Reach for the Summit

Not only is the Eucharist our primary source of grace, but it’s also the pinnacle of all we hope to achieve as Christians: sacrificial, perfect love poured out freely and without reservation.

When we spend time gazing upon the Eucharist, we’re looking into the heart of ultimate love — experiencing a bond more powerful than any mortal beings can build together. Our relationship with God is the most important one we’ll ever have, and even as we grow in that relationship, it prepares us to unite completely with God when we reach heaven — the pinnacle of Christian longing.

Reflect: Think or write about how attending Mass prepares you to get to heaven. How do you feel after you’ve just received Communion? List three areas in which you believe you’re on the right path in your Christian journey, then challenge yourself to identify three areas where you need to change or improve. (Then ask God for the strength to do so.)

Experience the Real Presence

The sacrament of the Eucharist is not merely a symbol. It is, quite literally, a miracle that we can experience every day of our lives if we choose to attend Mass or a Communion service. And, of course, if we choose to believe.
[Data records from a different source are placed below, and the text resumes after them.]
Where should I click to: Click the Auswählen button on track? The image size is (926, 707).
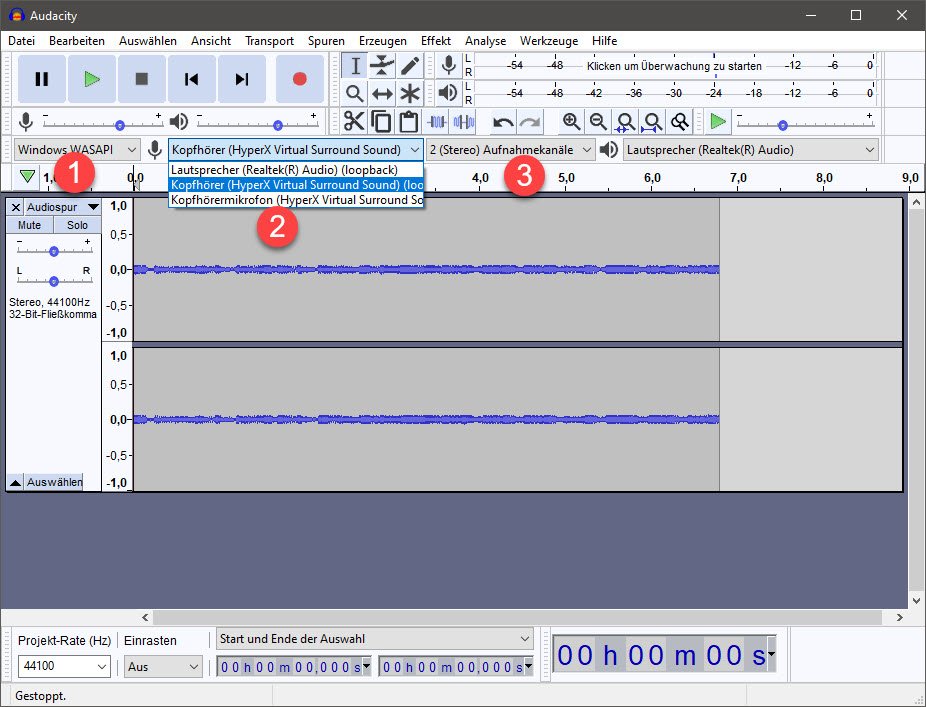(x=54, y=482)
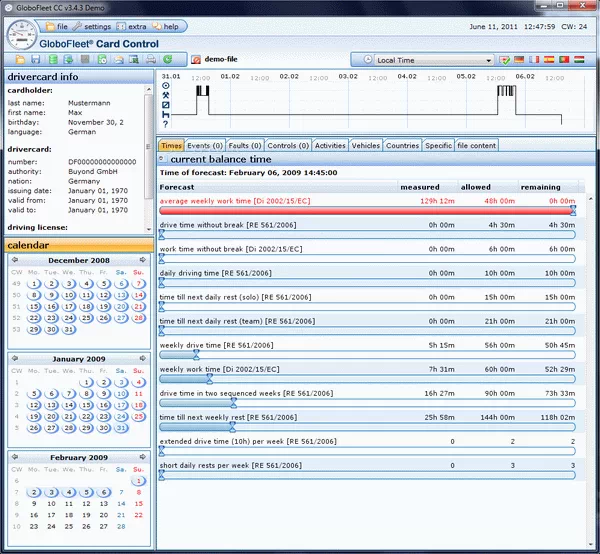Image resolution: width=600 pixels, height=554 pixels.
Task: Click the printer icon in the toolbar
Action: pos(150,60)
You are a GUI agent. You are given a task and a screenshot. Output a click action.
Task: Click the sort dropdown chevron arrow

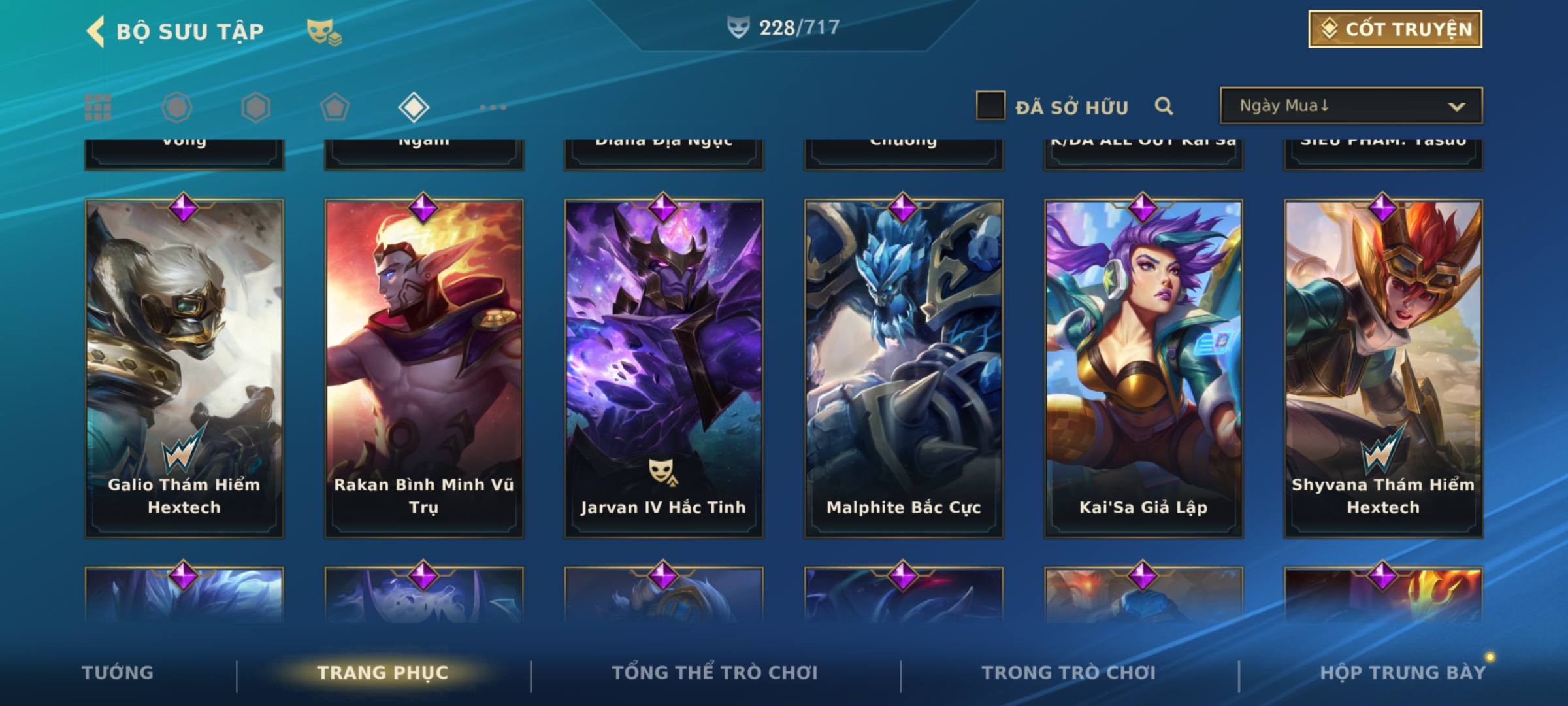click(x=1456, y=107)
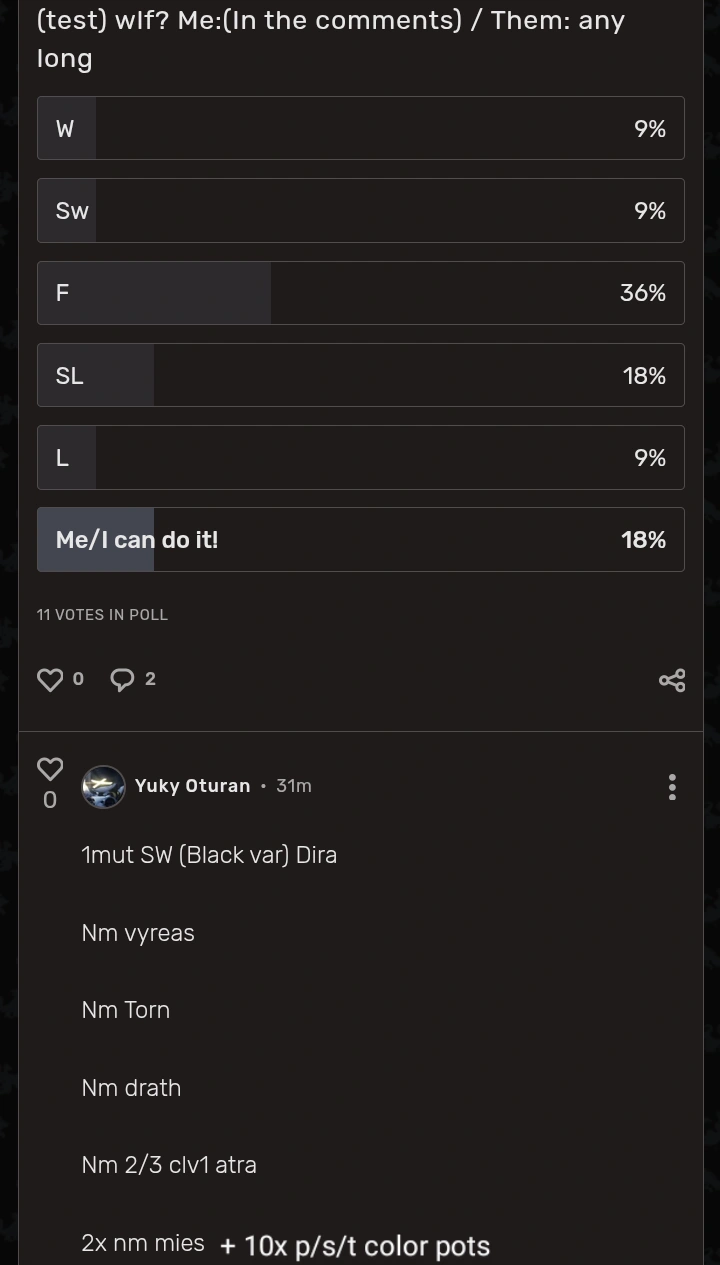Select the "Me/I can do it!" option
The image size is (720, 1265).
click(360, 540)
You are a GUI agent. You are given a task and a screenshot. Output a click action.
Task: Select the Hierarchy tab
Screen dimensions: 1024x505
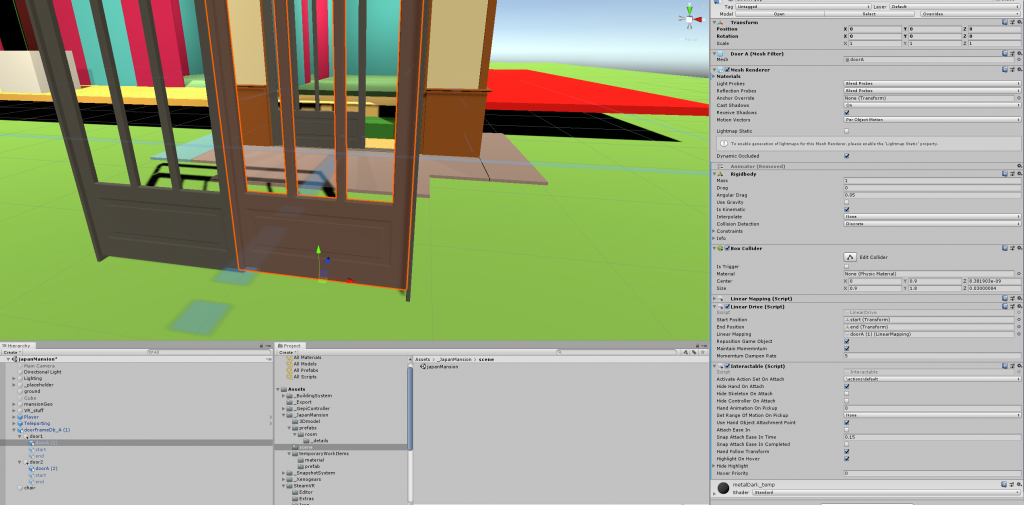point(18,345)
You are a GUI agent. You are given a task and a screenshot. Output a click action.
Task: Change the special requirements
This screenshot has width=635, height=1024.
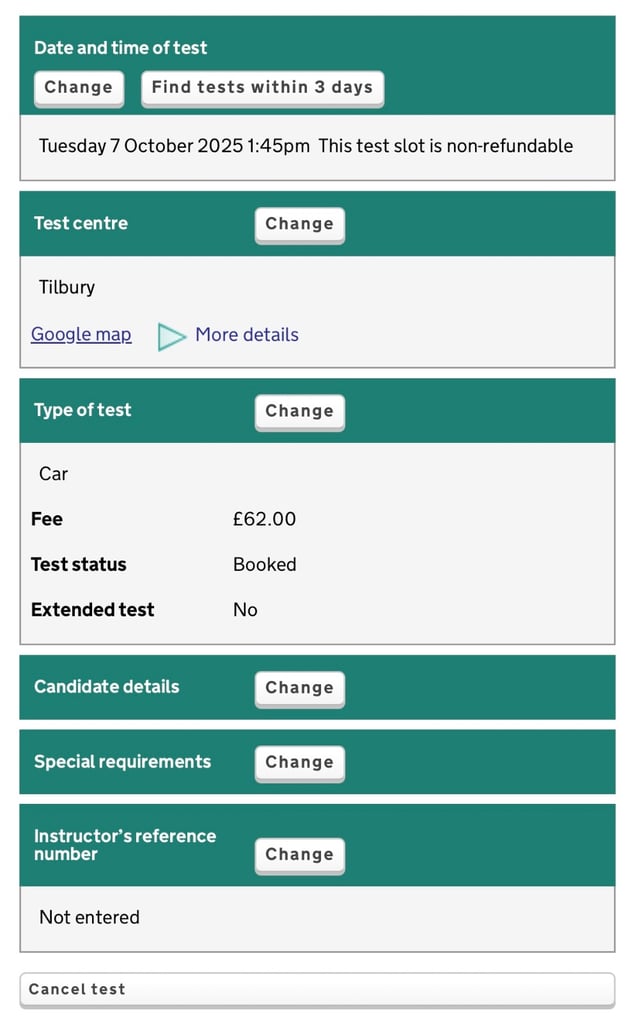[x=299, y=762]
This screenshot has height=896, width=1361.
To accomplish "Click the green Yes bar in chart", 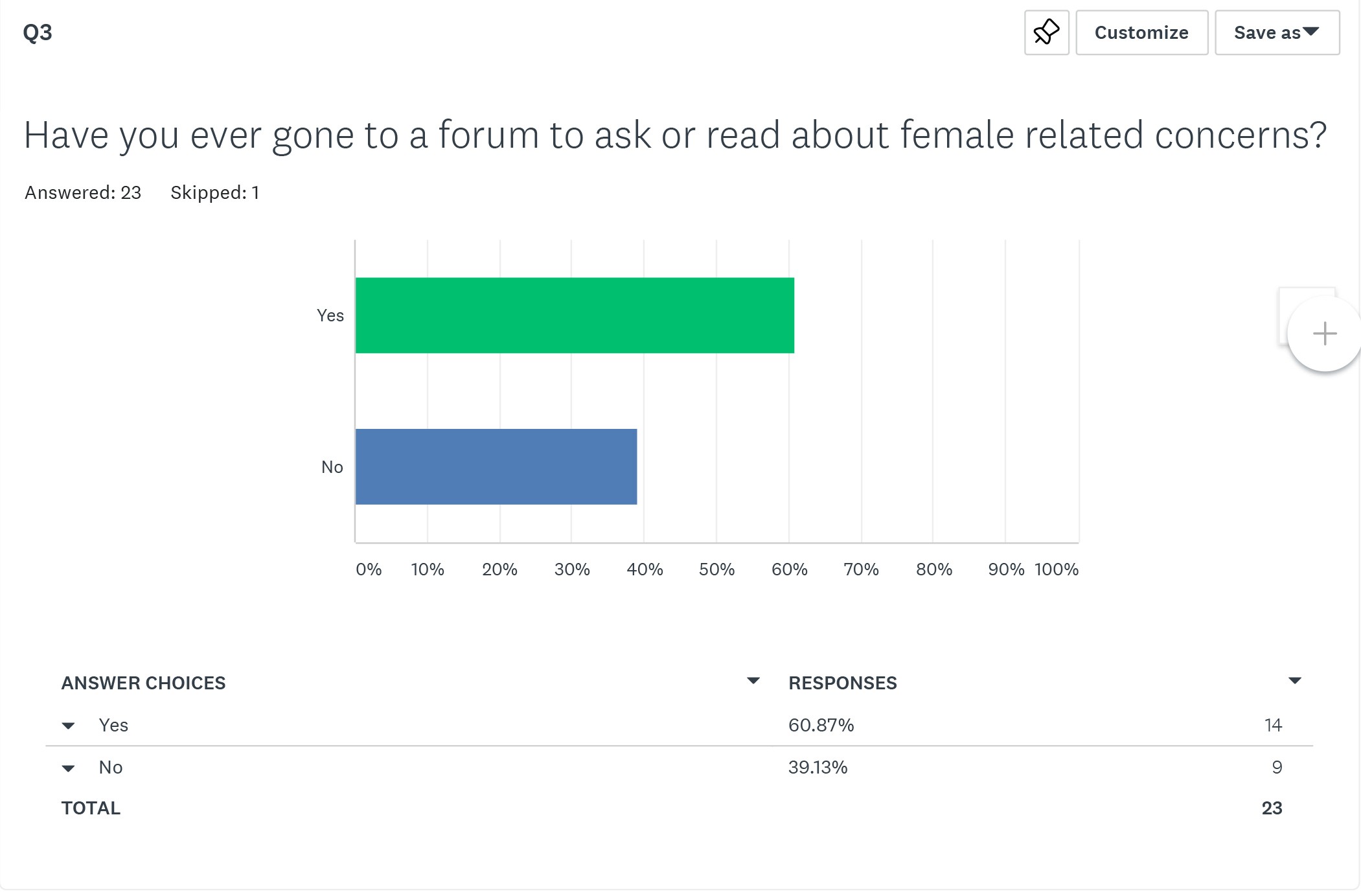I will tap(575, 316).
For many Catholics, the idea that the bread and wine indeed become the actual body and blood of Christ has become just that: an idea, not a reality. But adoration provides a perfect opportunity for anyone, at any stage of belief, to dig deeply into what is in their hearts.

Reflect: Do you believe in the Real Presence? Do you feel God coming into your presence and into your body when you receive Communion? If not, don’t be ashamed. Spend time understanding why you feel the way you do. What’s holding you back from fully believing in transubstantiation? Do you struggle to believe in miracles? Is it hard to believe that God loves you so much he would freely give himself to you at every Mass? If you do believe in the Real Presence, how do you feel knowing God is literally, physically with you in the Eucharist?

Go in Peace, to Love and Serve

In his Unleash the Gospel pastoral letter, Archbishop Allen H. Vigneron explains that the Eucharist stamps us with “the pattern of Christ’s own self-giving love so that we can reproduce that pattern in our own lives.”

He also reminds us that the goal of the liturgy isn’t simply to receive the sacrament and then go home, but “to become a living tabernacle through which Christ is made present to others.” And so when Mass ends, we are sent forth to love and serve the Lord. It’s an active, literal command for which we then enthusiastically give thanks to God. But are we genuinely grateful for that call to evangelization and discipleship?

Reflect: Have you ever talked to a non-Catholic about the Eucharist? How would you explain what it is and why it is essential to our Catholic faith and our Christian lives? How does Mass prepare you to go out into the world and share your experience, through both words and deeds?

Walk Humbly with God

In the Eucharist, we see an image of both triumph and humility. The sacrament represents Jesus’ victory over sin and death, but we’re also reminded that our Lord and savior not only deigned to become man and live among us, but that he chose to die in a painful, public way, humbling himself on the cross.

In this way, so let us use our time in adoration to humbly bring to God all our prayers, fears, wants and needs, recognizing that he wants to carry it all for us — and that our lives are ultimately in God’s control.

Reflect: What aspects of your life do you still need to turn over to God’s hands? What burdens or sorrows do you carry that you haven’t discussed with God? Knowing all your power comes from God, name the areas where you need healing, and ask for God’s loving mercy.